Parte domani, mercoledì 26 agosto, la 39ma edizione del Ferrara Buskers Festival. Le attività vedranno, oltre ai 60 spettacoli al giorno divisi in slot di un’ora per permettere di fruire della maggior parte degli spettacoli senza accavallamenti, 43 laboratori, 13 talk, 6 reading, 2 mostre fotografiche, workshop musicali, attività dedicate alle famiglie, iniziative sociali, spettacoli nelle Rsa e nella Casa Circondariale di Ferrara, oltre al tradizionale Dopofestival dalla mezzanotte – ad ingresso gratuito nel Cortile del Castello Estense – alla scoperta dei dj set e della musica elettronica buskers, oltre alle aree dedicate allo street food e ai mercatini.
“In questi giorni di preparazione dell’evento – afferma Rebecca Bottoni, presidente dell’associazione Ferrara Buskers Festival – vogliamo ringraziare uno per uno il nostro staff, composto da giovani entusiasti, alcuni dei quali anche alla loro prima esperienza lavorativa, che stanno dando un contributo straordinario alla riuscita della manifestazione”.
L’edizione 2026 guarda all’Oriente e costruisce un dialogo tra culture, linguaggi e tradizioni artistiche differenti, con una significativa presenza di artisti provenienti da Giappone, Corea del Sud, Hong Kong, Taiwan, Iran e da numerosi altri Paesi.
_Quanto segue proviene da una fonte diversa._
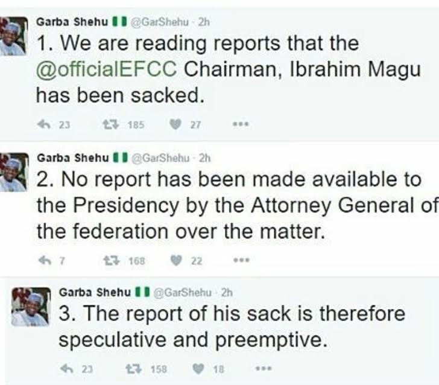
Task: Open the profile picture on third tweet
Action: (31, 307)
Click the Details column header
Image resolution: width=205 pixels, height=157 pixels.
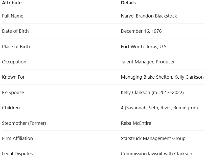[x=128, y=3]
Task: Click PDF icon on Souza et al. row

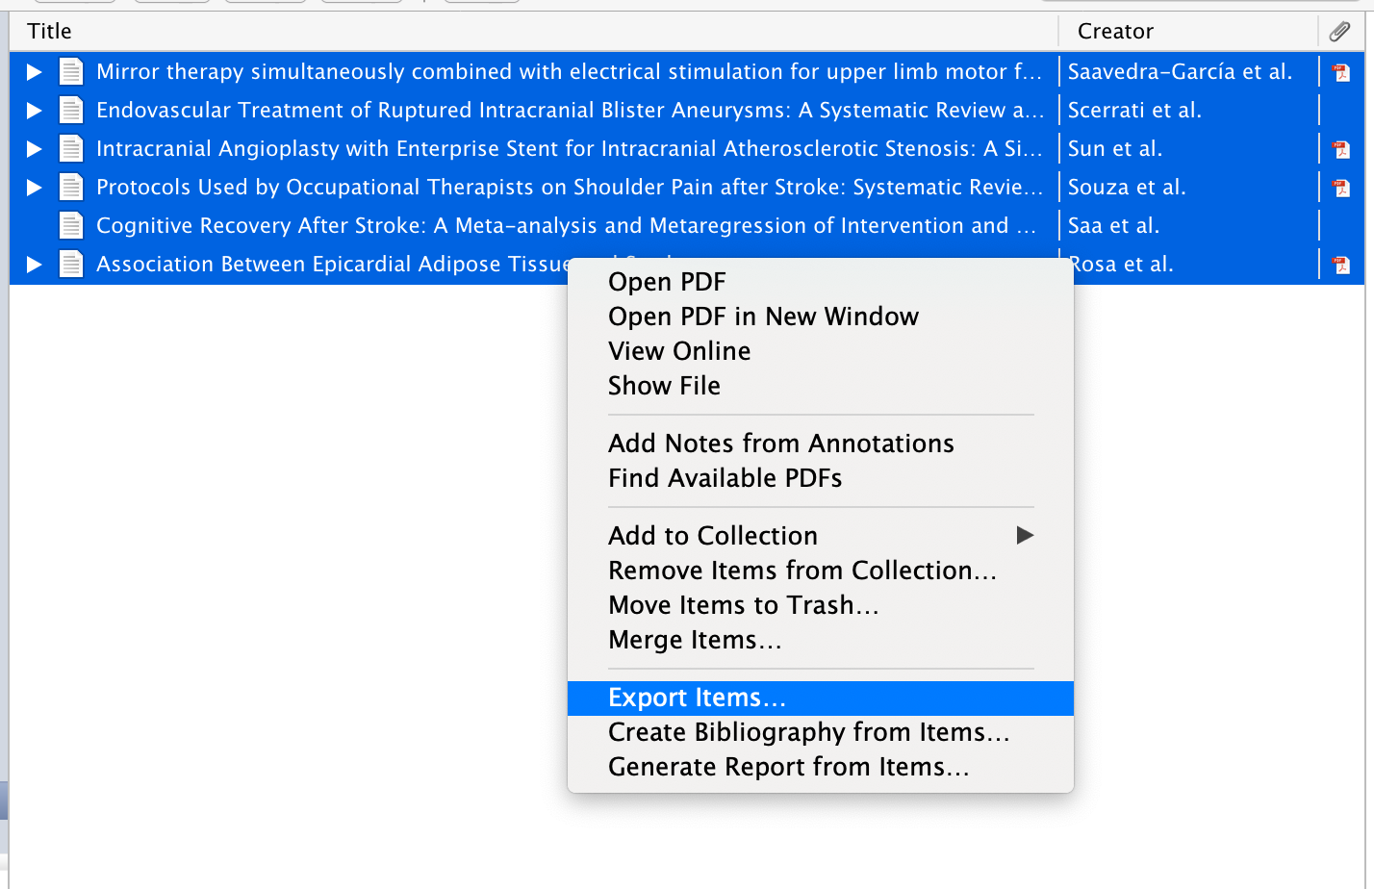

Un viaggio che attraverserà l’intera manifestazione, senza mai perdere il carattere libero, imprevedibile e internazionale che da sempre contraddistingue il Ferrara Buskers Festival.
Un viaggio originale e autentico capace di coinvolgere e incantare migliaia di spettatori, conducendoli alla scoperta dell’arte di strada. Quella fatta “a cappello”, simbolo quest’ultimo di uno scambio che avviene tra l’artista che dona la sua performance e il pubblico che, lasciando un’offerta, ne riconosce il valore, diventando parte attiva nello spettacolo.
La prima giornata sarà segnata dalla doppia slackline di Nazareno Marcantoni sul fossato del Castello Estense, con una prima spettacolare esibizione alle 19 e una seconda performance in notturna dalle 23:45 fino a 00:15, che accompagnerà l’avvio del Dopofestival.
Dalla mezzanotte, infatti, il Cortile del Castello Estense si trasformerà in uno spazio di concerti live e dj set, con ingresso gratuito, per continuare a vivere lo spirito del Buskers fino a notte fonda.
Tra gli ospiti del 2026 è inoltre annunciato il cantautore e content creator Andrea Cerrato, il 27 agosto.
E se l’apertura sarà affidata all’equilibrio e all’acrobazia, la chiusura sarà altrettanto speciale. Domenica 30 agosto alle 21 il Festival presenterà “Il Bosco dell’Armonia” di Augusto Ferrari ed Enrico Luparia, con Omar Pedrini e il contributo vocale di Moni Ovadia, un evento unico e pensato come una sorpresa da vivere più che da raccontare, nel pieno spirito di “Aspettati l’inaspettato che, come in questo caso, riunirà idealmente per la prima volta insieme i membri fondatori di due band seminali della new wave bresciana degli anni ottanta, Timoria (Pedrini) e Art Fleury (Ferrari).
L’accesso alle attività del Festival sarà regolato da un biglietto d’ingresso, “pensato per sostenere la manifestazione – spiegano gli organizzatori – mantenendola accessibile al più ampio pubblico possibile”.
Il ticket giornaliero costerà 12 euro, mentre l’abbonamento valido per tutte le cinque giornate sarà disponibile a 25 euro. L’ingresso sarà gratuito per i ragazzi fino ai 13 anni e per le persone con disabilità, con ulteriori agevolazioni dedicate a diverse categorie di visitatori.
Le attività del Festival inizieranno già dal pomeriggio. Da mercoledì a sabato gli appuntamenti prenderanno il via alle 19, mentre le esibizioni dei buskers animeranno il centro storico dalle 20 fino alla mezzanotte. A seguire, ogni sera, il Dopofestival proseguirà gratuitamente nel Cortile del Castello Estense.
“Le selezioni degli artisti invitati – precisa l’organizzazione – sono operate secondo una rigorosa selezione e si basa sui veri principi del busking, vero e proprio genere artistico, fatto di spazio scenico, rottura della quarta parete, gestione dell’acustica e arte dell’improvvisazione. Il successo di questo evento ha portato, negli anni, a tantissime imitazioni; tuttavia Ferrara rimane la vera capitale dei buskers, indiscussa”.